Figure 5.

Reduced PPARA expression in the AEC2 cells from fibrotic lung regions of patients with IPF

(A) Western blot for the expression of PPARα and β-actin in MLE-12 cells exposed to absence or presence of bleomycin at 4 h.

(B) Non-targeting or Ppara siRNA-transduced MLE-12 cells were exposed to absence or presence of bleomycin treatment at 4 h. Western blot for the expression of PPARα and IGFBP2. β-Actin served as internal control. Data are representative of minimum of 3 independent experiments.

(C) Ppara mRNA expression in the primary AEC2 cells isolated from aged mice subjected to low-dose bleomycin challenge after 14 days. Eukaryotic 18S rRNA was used as an endogenous control (n = 5 WT saline; n = 5 WT bleomycin).

(D) Representative multicolor color immunohistochemistry of lung sections from aged WT mice 28 days after bleomycin injury. Green color indicates SPC expression; brown color indicates PPARα expression. Scale bars, 10 μm (n = 5 WT saline; n = 5 WT bleomycin).

(E) Quantification of percentages of double-positive cells for SPC and PPARα in the lungs of aged WT mice subjected to low-dose bleomycin after 28 days.

(F) Ppara mRNA expression was determined by qPCR in the primary AEC2 cells of patients with IPF (n = 21) compared with HP (n = 5) or COPD (n = 9).

(G) Representative multicolor immunohistological staining of PPARA and SPC. Arrows indicate examples of SPC-positive and PPARA-positive cells. Staining was performed with lung sections from 2 healthy controls and 2 patients with IPF.

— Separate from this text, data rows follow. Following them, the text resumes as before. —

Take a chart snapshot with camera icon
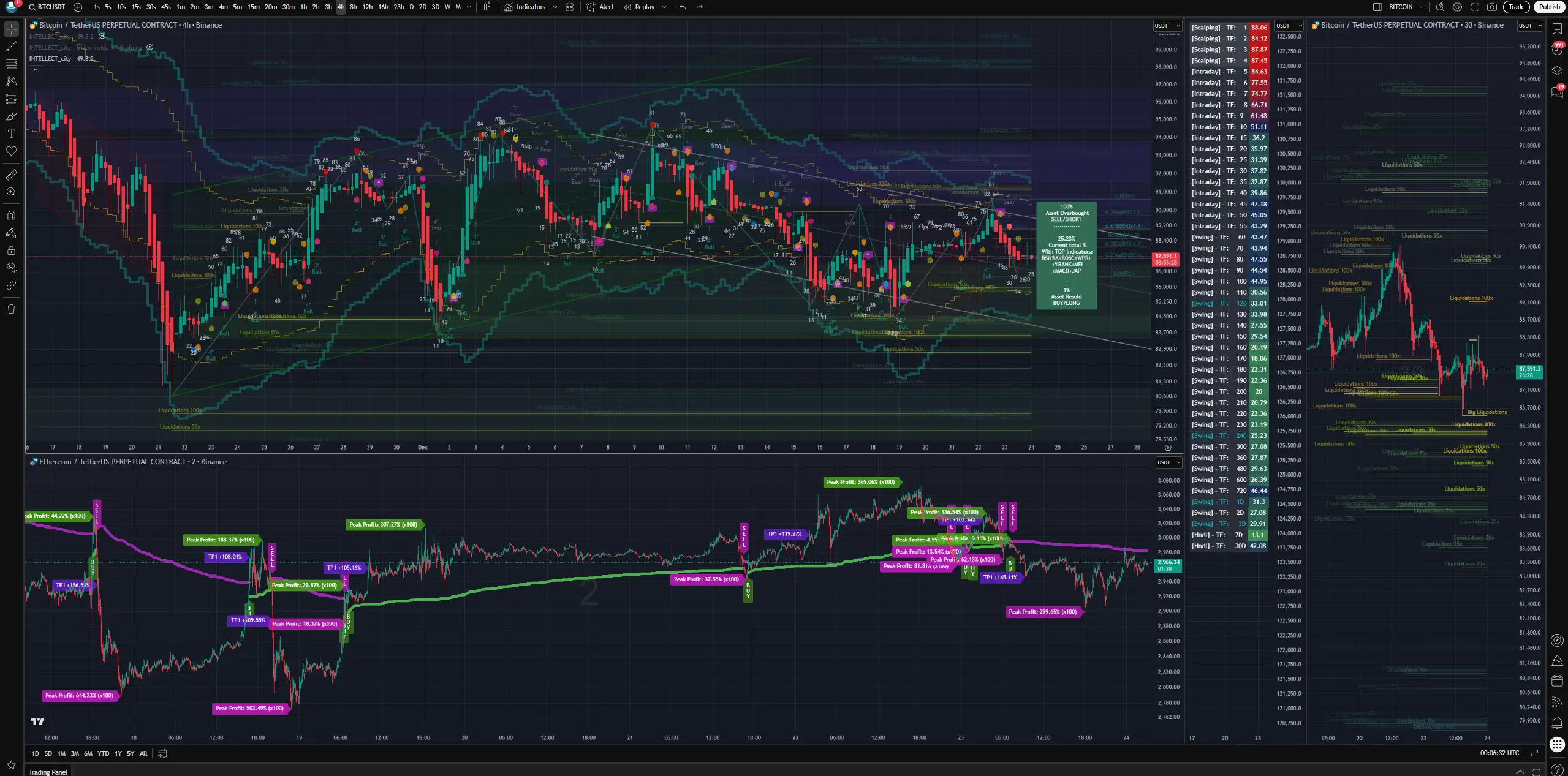Viewport: 1568px width, 776px height. click(1492, 7)
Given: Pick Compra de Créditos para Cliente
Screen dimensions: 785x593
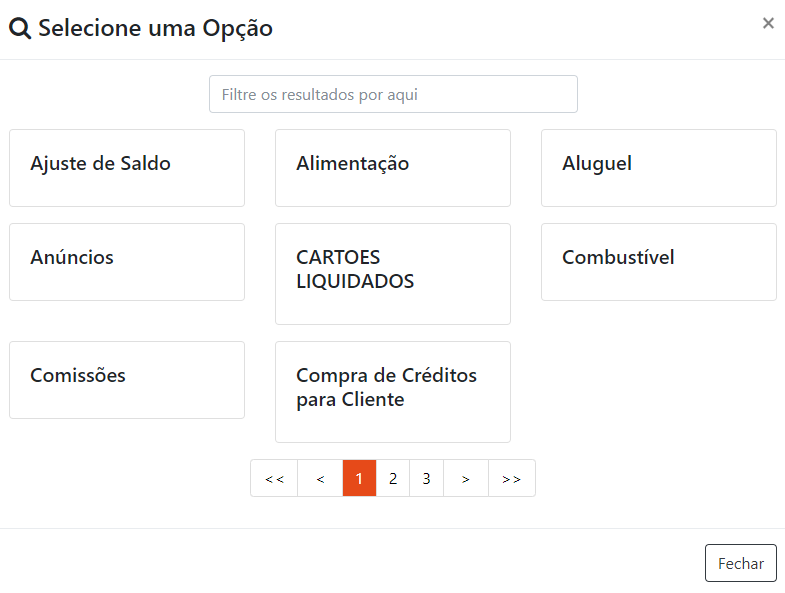Looking at the screenshot, I should tap(393, 392).
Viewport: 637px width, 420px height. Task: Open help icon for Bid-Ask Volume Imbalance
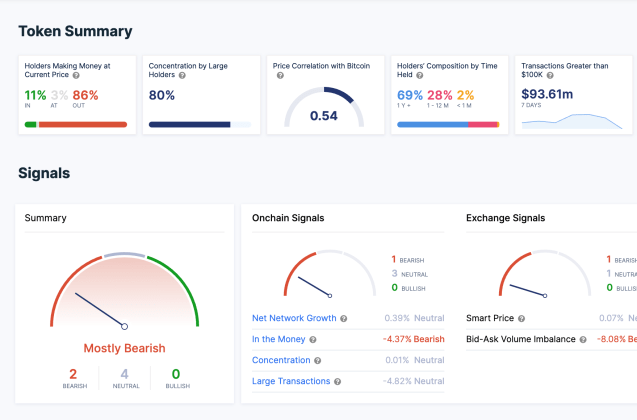coord(610,339)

(H) Quantification of percentages of double-positive cells for SPC and PPARA in the fibrotic lung regions of patients with IPF and donor (healthy) controls. Data are mean ± SEM. NS, not significant; ∗∗p < 0.01, ∗∗∗p < 0.001, ∗∗∗∗p < 0.0001, one-way ANOVA with Tukey’s post-hoc test (for multiple group comparisons) or Student’s unpaired two-tailed t test (for two group comparisons).